As Rembrandt’s "The Prodigal Son" painting captures God’s unfathomable love and infinite patience, so Ron Borman’s photo of Pastor Ramón Umenda illuminates the power of God’s word to transcend time and cultures. Young Esteban Mashacori listens spellbound as Pastor Ramón draws on the day’s experience of white-water rafting to talk about the Jesus Way.
Indigenous youth from Ecuador’s rain forest were participating in their first retreat. The day had been spent bonding as retreat participants maneuvered through rapids on the Jondachi and Hollin rivers. Afterward, they gathered to worship with believers from four ethnic groups and five international locations.
Jerrell Ross Richer, in the shadows at the left, holds a light so Pastor Ramón can read his Bible. Since 2015, Jane and Jerrell Ross Richer and their four children have been engaged in two-way mission between God’s people in North and South America through a partnership that includes Mennonite Mission Network, Goshen College, Central Plains Conference, Mennonites in Colombia and Ecuador, as well as God’s people in Ecuador from diverse theological beliefs.
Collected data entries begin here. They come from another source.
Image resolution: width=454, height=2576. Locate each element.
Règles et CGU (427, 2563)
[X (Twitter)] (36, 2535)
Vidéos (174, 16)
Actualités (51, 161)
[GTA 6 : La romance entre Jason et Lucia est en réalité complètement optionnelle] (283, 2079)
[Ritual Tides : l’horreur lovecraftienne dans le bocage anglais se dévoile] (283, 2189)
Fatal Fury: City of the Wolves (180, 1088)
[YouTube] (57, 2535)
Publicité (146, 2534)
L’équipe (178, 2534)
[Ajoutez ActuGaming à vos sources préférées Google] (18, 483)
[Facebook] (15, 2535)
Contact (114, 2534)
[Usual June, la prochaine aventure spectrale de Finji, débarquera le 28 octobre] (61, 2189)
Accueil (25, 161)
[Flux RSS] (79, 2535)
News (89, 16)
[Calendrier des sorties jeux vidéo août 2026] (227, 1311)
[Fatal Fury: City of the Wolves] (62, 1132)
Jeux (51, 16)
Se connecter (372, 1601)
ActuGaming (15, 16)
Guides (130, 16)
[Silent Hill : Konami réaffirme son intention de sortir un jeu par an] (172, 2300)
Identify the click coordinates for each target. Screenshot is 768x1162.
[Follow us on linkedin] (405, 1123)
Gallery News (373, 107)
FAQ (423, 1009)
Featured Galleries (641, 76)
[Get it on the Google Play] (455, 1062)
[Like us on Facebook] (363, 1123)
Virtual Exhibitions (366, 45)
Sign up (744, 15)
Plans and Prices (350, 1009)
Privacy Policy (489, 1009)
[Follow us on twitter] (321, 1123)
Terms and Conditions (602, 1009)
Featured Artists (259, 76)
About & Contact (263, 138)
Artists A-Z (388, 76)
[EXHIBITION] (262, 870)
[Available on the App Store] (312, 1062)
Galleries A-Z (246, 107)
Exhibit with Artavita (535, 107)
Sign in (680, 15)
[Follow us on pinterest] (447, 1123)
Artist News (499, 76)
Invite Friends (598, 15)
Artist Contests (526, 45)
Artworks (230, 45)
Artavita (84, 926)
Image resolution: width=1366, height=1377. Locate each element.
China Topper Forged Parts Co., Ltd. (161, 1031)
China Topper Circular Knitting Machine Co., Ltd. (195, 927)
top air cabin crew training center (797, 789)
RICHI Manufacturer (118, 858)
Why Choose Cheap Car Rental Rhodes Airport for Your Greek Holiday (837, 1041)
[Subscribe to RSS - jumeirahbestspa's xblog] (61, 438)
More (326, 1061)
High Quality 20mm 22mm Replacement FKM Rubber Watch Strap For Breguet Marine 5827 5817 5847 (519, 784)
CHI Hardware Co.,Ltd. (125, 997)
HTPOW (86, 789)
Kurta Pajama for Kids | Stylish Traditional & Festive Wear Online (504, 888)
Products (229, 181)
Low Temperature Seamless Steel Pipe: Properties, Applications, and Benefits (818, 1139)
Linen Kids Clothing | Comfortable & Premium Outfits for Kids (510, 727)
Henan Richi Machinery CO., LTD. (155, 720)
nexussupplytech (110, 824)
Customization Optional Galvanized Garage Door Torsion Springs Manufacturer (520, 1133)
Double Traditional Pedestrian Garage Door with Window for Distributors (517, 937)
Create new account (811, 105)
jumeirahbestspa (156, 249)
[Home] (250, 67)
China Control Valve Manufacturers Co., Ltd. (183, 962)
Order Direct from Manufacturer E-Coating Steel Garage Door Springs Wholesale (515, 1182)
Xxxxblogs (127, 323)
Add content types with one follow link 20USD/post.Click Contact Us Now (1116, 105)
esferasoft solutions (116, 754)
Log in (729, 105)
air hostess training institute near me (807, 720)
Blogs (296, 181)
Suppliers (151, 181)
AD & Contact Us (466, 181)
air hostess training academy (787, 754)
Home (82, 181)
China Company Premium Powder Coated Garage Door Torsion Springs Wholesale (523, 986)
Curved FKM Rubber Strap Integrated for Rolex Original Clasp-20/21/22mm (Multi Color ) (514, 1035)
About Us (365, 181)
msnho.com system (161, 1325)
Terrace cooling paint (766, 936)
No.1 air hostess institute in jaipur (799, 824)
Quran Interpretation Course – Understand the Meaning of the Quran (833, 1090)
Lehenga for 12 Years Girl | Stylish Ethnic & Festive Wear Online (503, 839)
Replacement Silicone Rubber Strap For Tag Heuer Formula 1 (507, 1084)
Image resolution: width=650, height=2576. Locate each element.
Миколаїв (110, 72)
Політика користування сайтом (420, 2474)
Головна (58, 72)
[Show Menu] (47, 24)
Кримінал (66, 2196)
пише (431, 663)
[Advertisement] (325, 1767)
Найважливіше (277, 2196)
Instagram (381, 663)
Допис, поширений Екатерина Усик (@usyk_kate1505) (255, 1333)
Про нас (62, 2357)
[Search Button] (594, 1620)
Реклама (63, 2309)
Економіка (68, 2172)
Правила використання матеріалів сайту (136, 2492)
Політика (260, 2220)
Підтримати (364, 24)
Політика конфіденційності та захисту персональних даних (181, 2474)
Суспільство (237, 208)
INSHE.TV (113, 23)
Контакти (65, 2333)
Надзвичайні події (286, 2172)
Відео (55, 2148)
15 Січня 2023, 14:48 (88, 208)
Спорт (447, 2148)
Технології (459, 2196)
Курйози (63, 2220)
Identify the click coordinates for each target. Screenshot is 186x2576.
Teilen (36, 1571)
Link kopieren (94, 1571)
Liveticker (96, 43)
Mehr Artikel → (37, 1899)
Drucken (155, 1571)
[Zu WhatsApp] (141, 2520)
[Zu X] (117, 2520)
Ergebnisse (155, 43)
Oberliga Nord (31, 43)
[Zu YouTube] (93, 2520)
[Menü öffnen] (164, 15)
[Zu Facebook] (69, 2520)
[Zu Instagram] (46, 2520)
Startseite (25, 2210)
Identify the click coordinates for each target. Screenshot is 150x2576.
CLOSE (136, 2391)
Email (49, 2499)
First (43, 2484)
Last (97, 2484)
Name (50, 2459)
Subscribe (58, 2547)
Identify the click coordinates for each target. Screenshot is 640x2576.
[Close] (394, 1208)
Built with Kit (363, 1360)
They spend January through June in Ecuador, listening and learning, teaching and building relationships. The second six months of the year, they share what they have learned from God’s people in Ecuador with students and congregations.
Jane and Jerrell helped our indigenous brothers and sisters to imagine something they had never experienced, a youth retreat. The Ross Richers helped bring resources together. But, having served as the catalyst, they watch God’s work of transformation, unique to each context.
I am framing this photo to hang in my bedroom to remind myself daily of how I want to engage in God’s mission. I want to hold the light, stay out of the way, and watch what God is doing.
Ron Borman grew up as a missionary kid among the Cofán people. Ron, his brother, Randy, and other leaders of the Cofán Survival Fund were instrumental in negotiating with the national government for the Cofan’s traditional way of life. A million acres of rain forest are now under Cofán control, off limits to oil drilling and other extractive activities that have decimated much of Ecuador’s tribal lands.